Prompt – Print the portion of the manufacturing method text from "Dry granulation is" to "for continuous production.".

Text block –
○ ○ ○ ○ ○

3. Manufacturing Method

Processes for the preparation of granules for use in agricultural applications are known, and will be apparent to a person skilled in the art on reading the present specification. In some embodiments the one or more plant hormones, such as gibberellic acid, is coated onto the urea granule. It should be appreciated that the coating could be in a wet or dry form. For example, if applied in wet form the one or more plant hormones, such as gibberellic acid, in one embodiment consists as a mixture of one or more plant hormones in a carrier. The carrier is, for example, water, an alcohol, or an organic solvent. Examples of possible organic solvents include primary, secondary and tertiary alcohols from C₁ to C₁₀, such as propanol and iso-propanol. The mixture of gibberellic acid in the carrier may be present as a solution or slurry. In one embodiment the gibberellic acid is dissolved in the carrier. The gibberellic acid is then sprayed onto, incorporated into or impregnated onto the urea granule or granules.

With wet granulation, granules are formed by addition of a granulation liquid, such as water, ethanol and isopropanol or any volatile solvent that is readily removed by drying, onto a bed of powdered urea. The powdered bed is agitated by an impeller, screws or air stream. The agitation imparted by the impeller, screws or air stream combined with wetting of the components by the granulation liquid results in aggregation of the powder particles of urea to produce wet granules that are then dried.

Dry granulation is used to form granules without using a liquid solution, by compacting and densifying the powders. Powder particles are aggregated under high pressure using, for example, a tableting machine for batch production or a roller compactor for continuous production.

When applied in a dry form the one or more plant hormones, such as gibberellic acid, may be in the form of a dry powder. The one or more plant hormones, such as gibberellic acid, when applied to the urea granule, will form a particulate coating about the urea granule.

In another embodiment urea and one or more plant hormones, such as gibberellic acid, are mixed together as a slurry or dry powder. For example, the urea is prepared as a slurry into which the one or more plant hormones, such as gibberellic acid, is mixed, or the one or more plant hormones is prepared as a slurry into which the urea is mixed. Alternately, dry forms of the one or more plant hormones and urea are mixed together.

When mixed in a slurry or dry form the urea and one or more plant hormones, such as gibberellic acid, may be pressed formed into a granule, for example as a pressed pellet. Exemplary pressing conditions used herein for pellet production were 5 tonne on 1 cm² for 30 sec, although those skilled in the art would appreciate that other pelleting conditions can be utilised.

○ ○ ○ ○ ○

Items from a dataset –
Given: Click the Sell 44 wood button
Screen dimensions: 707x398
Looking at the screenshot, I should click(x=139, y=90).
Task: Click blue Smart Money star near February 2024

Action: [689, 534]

○ ○ ○ ○ ○

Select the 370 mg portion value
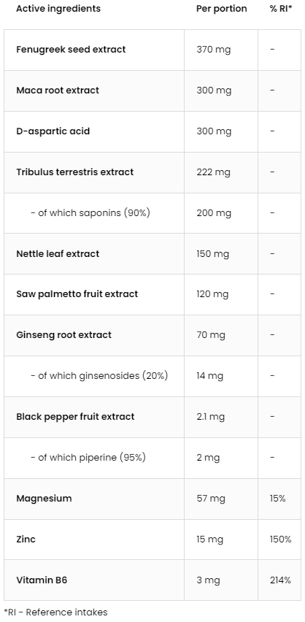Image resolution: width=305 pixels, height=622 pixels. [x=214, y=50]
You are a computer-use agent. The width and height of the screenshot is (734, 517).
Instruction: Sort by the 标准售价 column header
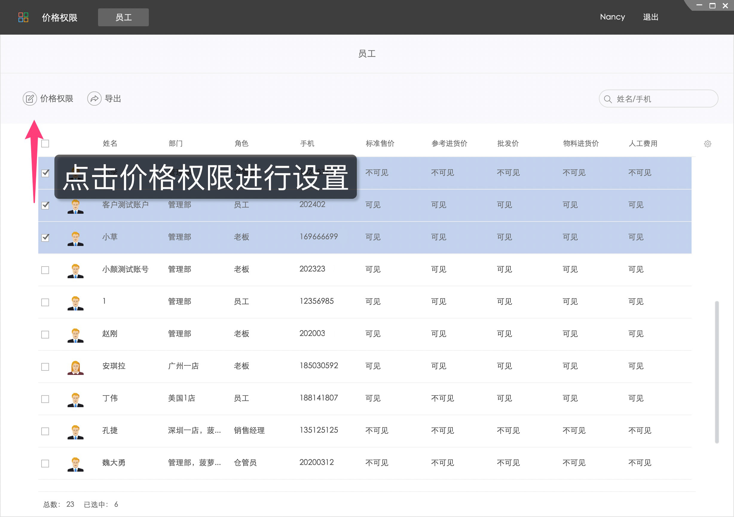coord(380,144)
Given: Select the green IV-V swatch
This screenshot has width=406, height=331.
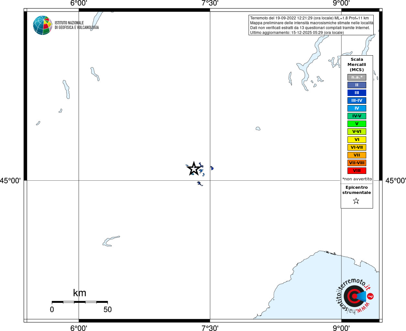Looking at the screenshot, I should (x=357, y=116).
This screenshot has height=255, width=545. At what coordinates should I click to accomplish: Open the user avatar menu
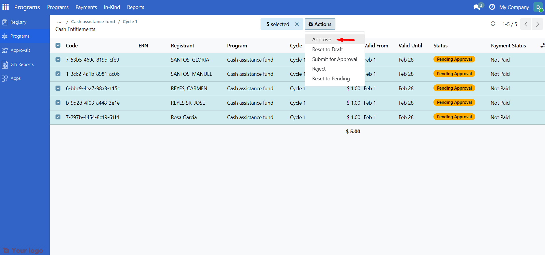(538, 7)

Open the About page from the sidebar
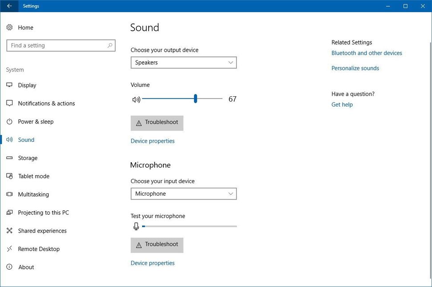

○ ○ ○ ○ ○

Solution below –
Dry granulation is used to form granules without using a liquid solution, by compacting and densifying the powders. Powder particles are aggregated under high pressure using, for example, a tableting machine for batch production or a roller compactor for continuous production.